NIST Seeks Standardization for Electroshock Weapons
(12/03/2009)

GAITHERSBURG, Md. — Researchers at the National Institute of Standards and Technology are attempting to develop a standardized method for assessing the electrical output of stun guns and other electroshock weapons that can form the basis of a future industry-wide standardized testing regimen.

NIST researchers at the Office of Law Enforcement Standards have developed methods for calibrating the high-voltage and current measurement probes used by the industry, as part of the NIST characterization program for conducted energy devices.

Conducted energy devices, such as stun guns, are designed to deliver a brief, high-voltage, low-amplitude electrical pulse to induce involuntary muscle contractions that cause temporary incapacitation of the target individual.

Electroshock weapons were developed as a less-than-lethal use-of-force alternative and have become the preferred or prescribed non-lethal weapons option for a growing number of criminal justice, law enforcement and corrections agencies.

More than 11,500 agencies have acquired the technology with approximately 260,000 electroshock devices deployed, according to industry reports.

Officer and target subject injuries resulting from use-of-force encounters and use-of-deadly-force rates have declined with the deployment of electroshock weapons, according to several agency studies.

However, several healthy adults have died following exposure to an electroshock weapon, according to the Department of Justice.
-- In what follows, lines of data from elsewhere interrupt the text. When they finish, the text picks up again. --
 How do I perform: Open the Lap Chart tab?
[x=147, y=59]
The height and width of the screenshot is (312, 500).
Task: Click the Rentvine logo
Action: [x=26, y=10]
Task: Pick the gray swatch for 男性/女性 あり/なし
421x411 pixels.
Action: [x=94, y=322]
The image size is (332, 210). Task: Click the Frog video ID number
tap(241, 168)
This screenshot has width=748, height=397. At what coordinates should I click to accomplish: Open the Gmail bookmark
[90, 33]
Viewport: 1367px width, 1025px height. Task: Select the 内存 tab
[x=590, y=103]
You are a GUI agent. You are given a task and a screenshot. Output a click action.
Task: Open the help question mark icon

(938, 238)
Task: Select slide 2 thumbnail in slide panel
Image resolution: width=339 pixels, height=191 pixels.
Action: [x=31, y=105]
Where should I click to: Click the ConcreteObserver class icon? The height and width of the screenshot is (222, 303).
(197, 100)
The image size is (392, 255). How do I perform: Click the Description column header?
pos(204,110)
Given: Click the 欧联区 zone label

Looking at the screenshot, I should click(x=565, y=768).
Since 2001, more than 300 individuals have died in the United States and Canada after being exposed to electroshock devices, according to human rights watchdog Amnesty International.
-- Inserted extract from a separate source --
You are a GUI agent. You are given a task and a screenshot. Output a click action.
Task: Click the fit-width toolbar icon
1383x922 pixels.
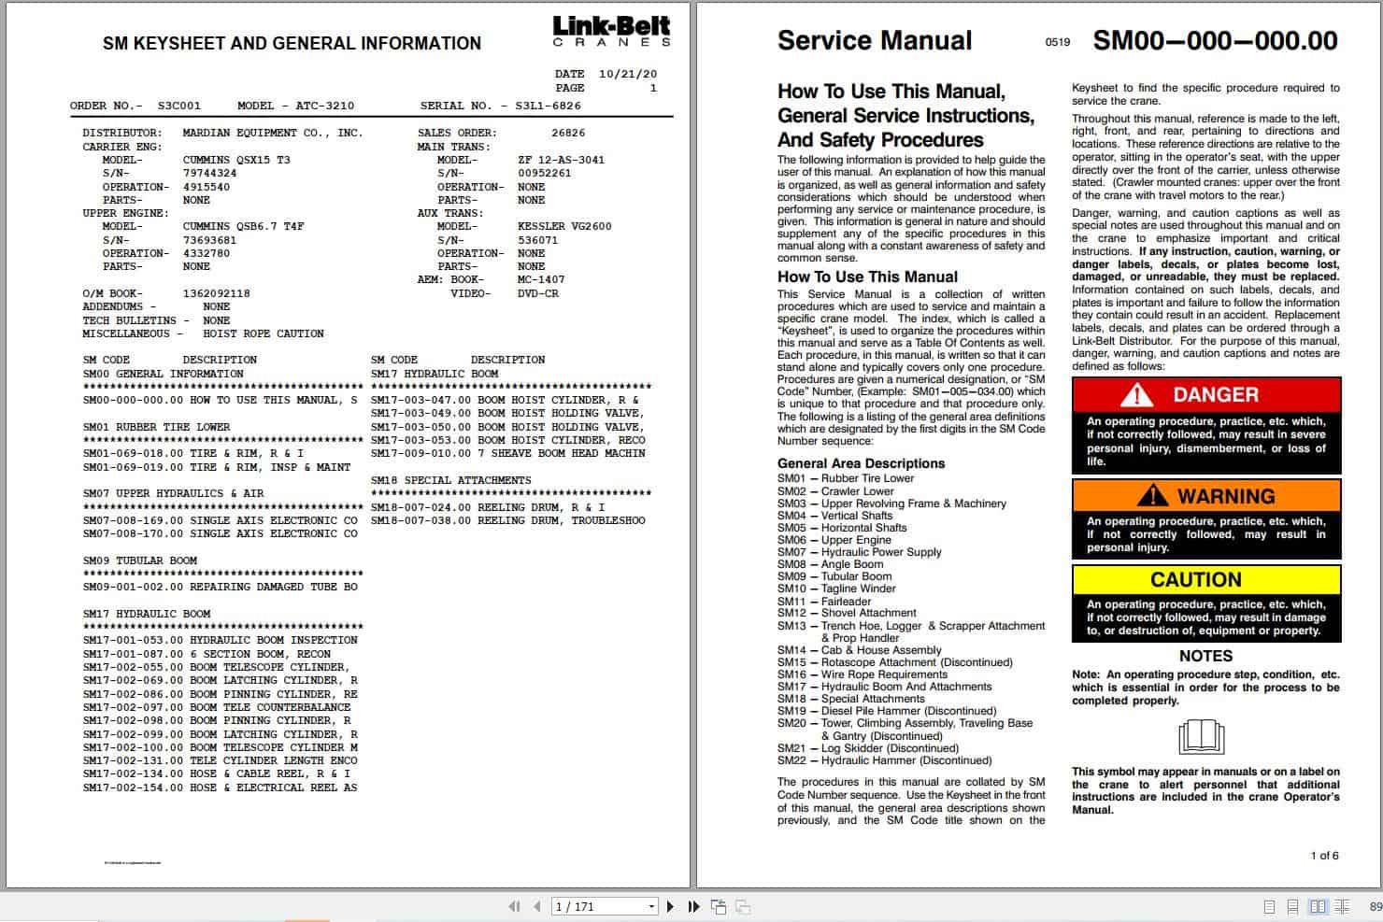(x=741, y=906)
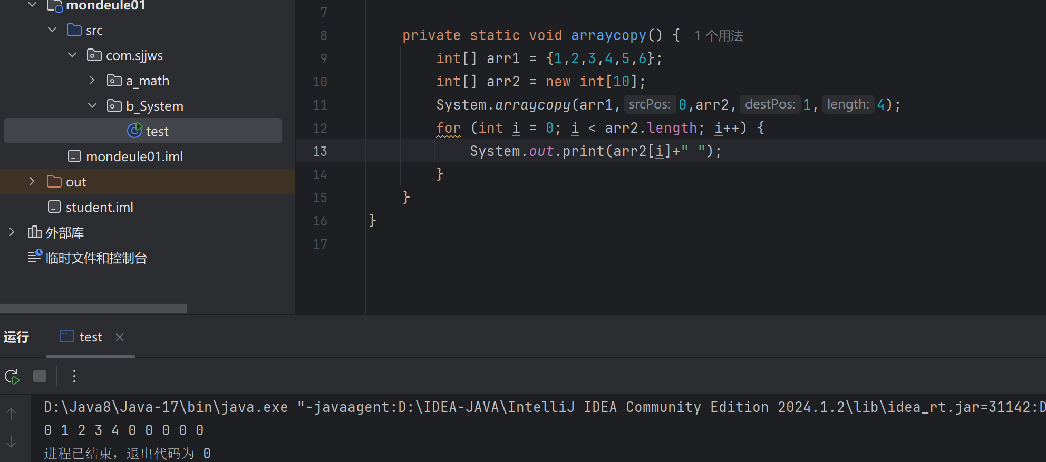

Critics have called on the federal and state governments to implement strict guidelines for the use of electroshock weapons, such as minimum threshold exposures that incapacitate different groups of people without endangering at-risk individuals.
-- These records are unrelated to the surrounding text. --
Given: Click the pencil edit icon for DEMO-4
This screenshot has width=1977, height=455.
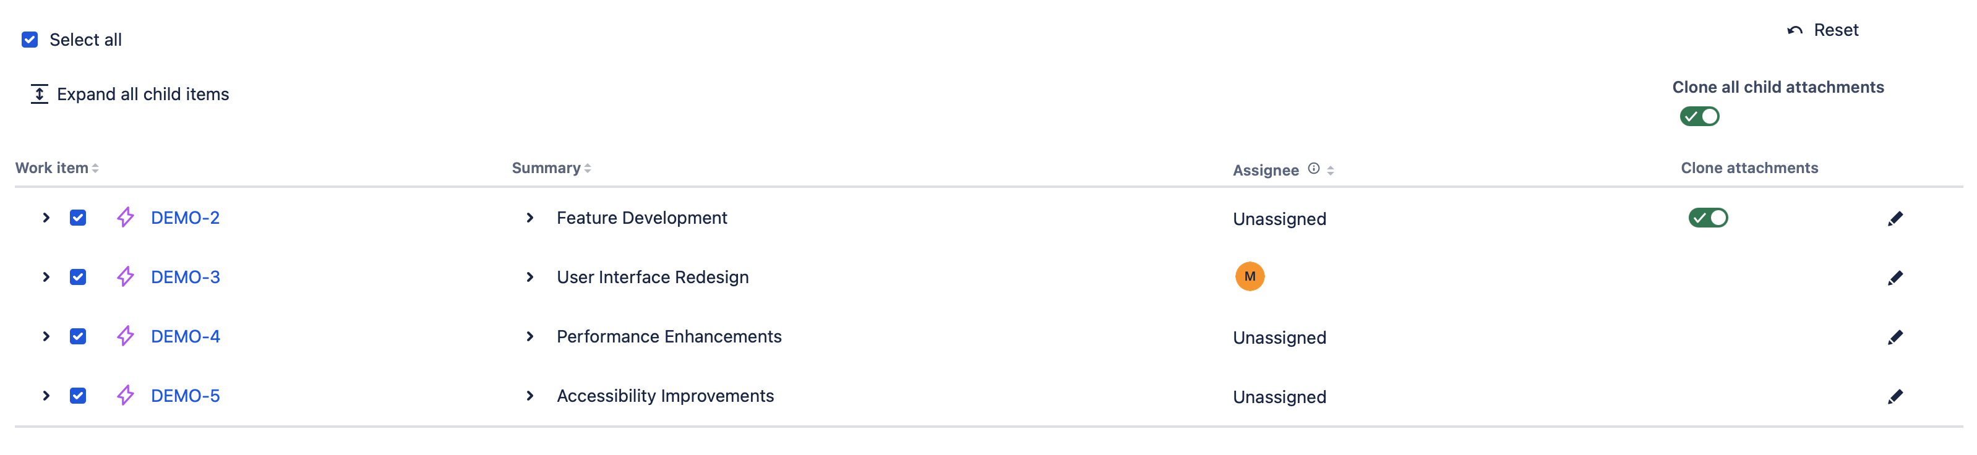Looking at the screenshot, I should pos(1894,337).
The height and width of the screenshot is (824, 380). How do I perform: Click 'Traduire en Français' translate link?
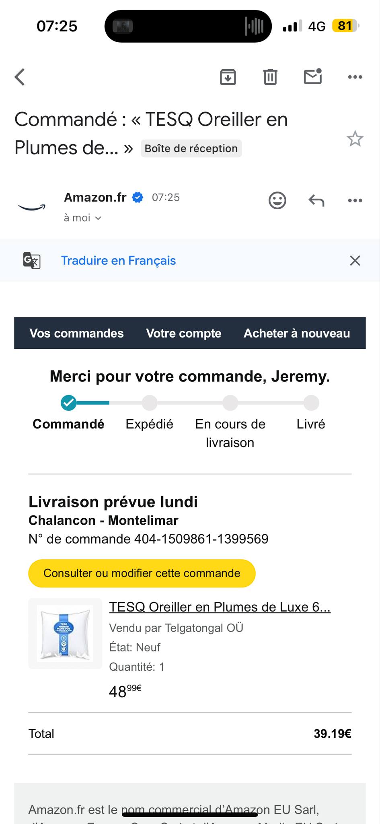coord(118,261)
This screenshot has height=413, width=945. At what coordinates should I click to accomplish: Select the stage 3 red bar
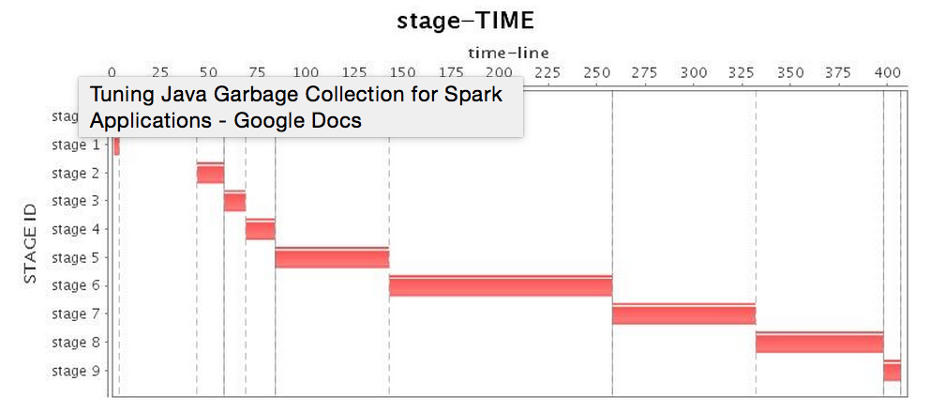[x=234, y=201]
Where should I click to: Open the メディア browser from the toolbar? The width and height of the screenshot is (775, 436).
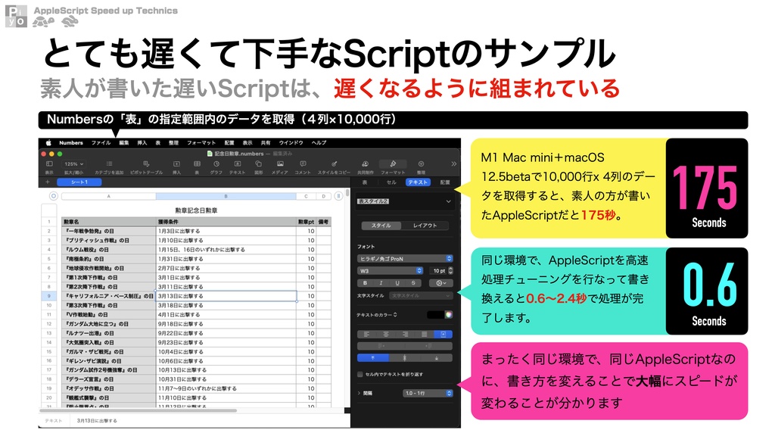[x=280, y=164]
However, inconsistent reports regarding the output of electroshock weapons and the absence of standardized assessments of the amplitude and voltage delivered prevent the development of rules-of-deployment guidelines, according to the NIST.

The National Institute of Justice is in the final stages of the two-year study, “Deaths Following Electro Muscular Disruption,” and published the expert panel’s interim report in June 2008.

The panel found no conclusive evidence in the current body of research that electroshock devices pose a high risk of serious injury or death when deployed reasonably against healthy adults.

Research suggests that factors, such as target body size/weight or dart placement in the chest, may lower the safety margin for cardiac dysrhythmia, but agencies need not refrain from deploying electroshock weapons in accordance with accepted guidelines, according to the report.

However, the medical risks of repeated or continuous electroshock exposure are unknown and their role as a contributory or causal factor in recorded deaths is unclear, according to the report.

In addition, the effects of electroshock exposure on at-risk groups, such as the elderly, children, pregnant women, individuals with medical or mental health conditions, are not clearly understood, according to the report.

Electroshock safety margins evidenced against healthy adults may not hold for at-risk populations and agencies should avoid deployment against at-risk groups, where recognized, according to the report.

The NIST program to develop accurate assessment methods and standardized testing is an essential component to establishing the necessary baselines for future medical, safety and performance studies of conducted energy devices, officials say.